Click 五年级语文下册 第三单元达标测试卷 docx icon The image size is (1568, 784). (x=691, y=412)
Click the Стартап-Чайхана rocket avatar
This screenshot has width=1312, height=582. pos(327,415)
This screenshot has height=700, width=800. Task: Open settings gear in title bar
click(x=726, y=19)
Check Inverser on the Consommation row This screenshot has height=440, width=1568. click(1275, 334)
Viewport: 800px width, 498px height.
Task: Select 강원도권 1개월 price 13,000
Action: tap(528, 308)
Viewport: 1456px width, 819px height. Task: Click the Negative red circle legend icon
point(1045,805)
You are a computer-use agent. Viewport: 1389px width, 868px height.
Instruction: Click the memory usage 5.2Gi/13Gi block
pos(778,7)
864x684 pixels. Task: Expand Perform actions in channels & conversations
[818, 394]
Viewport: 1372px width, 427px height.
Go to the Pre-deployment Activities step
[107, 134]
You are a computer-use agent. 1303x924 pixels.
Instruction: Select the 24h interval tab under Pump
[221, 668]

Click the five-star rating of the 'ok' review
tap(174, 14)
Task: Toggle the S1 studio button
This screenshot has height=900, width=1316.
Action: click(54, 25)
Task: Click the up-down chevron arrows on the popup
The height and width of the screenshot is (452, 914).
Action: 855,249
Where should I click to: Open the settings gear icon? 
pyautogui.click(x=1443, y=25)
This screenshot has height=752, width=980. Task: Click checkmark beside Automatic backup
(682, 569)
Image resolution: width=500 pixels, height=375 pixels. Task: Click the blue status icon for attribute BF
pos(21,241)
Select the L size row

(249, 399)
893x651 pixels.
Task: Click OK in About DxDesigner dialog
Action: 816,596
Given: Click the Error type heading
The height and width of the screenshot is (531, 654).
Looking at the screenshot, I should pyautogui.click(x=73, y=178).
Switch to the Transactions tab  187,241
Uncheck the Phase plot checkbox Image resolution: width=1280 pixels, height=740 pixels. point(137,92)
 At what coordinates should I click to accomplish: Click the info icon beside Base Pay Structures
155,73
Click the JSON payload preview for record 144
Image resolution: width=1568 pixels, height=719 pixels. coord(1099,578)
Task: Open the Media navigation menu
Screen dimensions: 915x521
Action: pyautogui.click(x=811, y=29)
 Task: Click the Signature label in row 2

## Exercise directions
Begin at the line that has "Uncheck the Phase" and stop after the last of the rows. Reproduce those lines with "checkbox" substituted by "toggle" and nothing else changed.

## Correct response
Uncheck the Phase plot toggle Image resolution: width=1280 pixels, height=740 pixels. point(137,92)
 At what coordinates should I click to accomplish: Click the info icon beside Base Pay Structures
155,73
Click the JSON payload preview for record 144
Image resolution: width=1568 pixels, height=719 pixels. coord(1099,578)
Task: Open the Media navigation menu
Screen dimensions: 915x521
Action: pyautogui.click(x=811, y=29)
 Task: Click the Signature label in row 2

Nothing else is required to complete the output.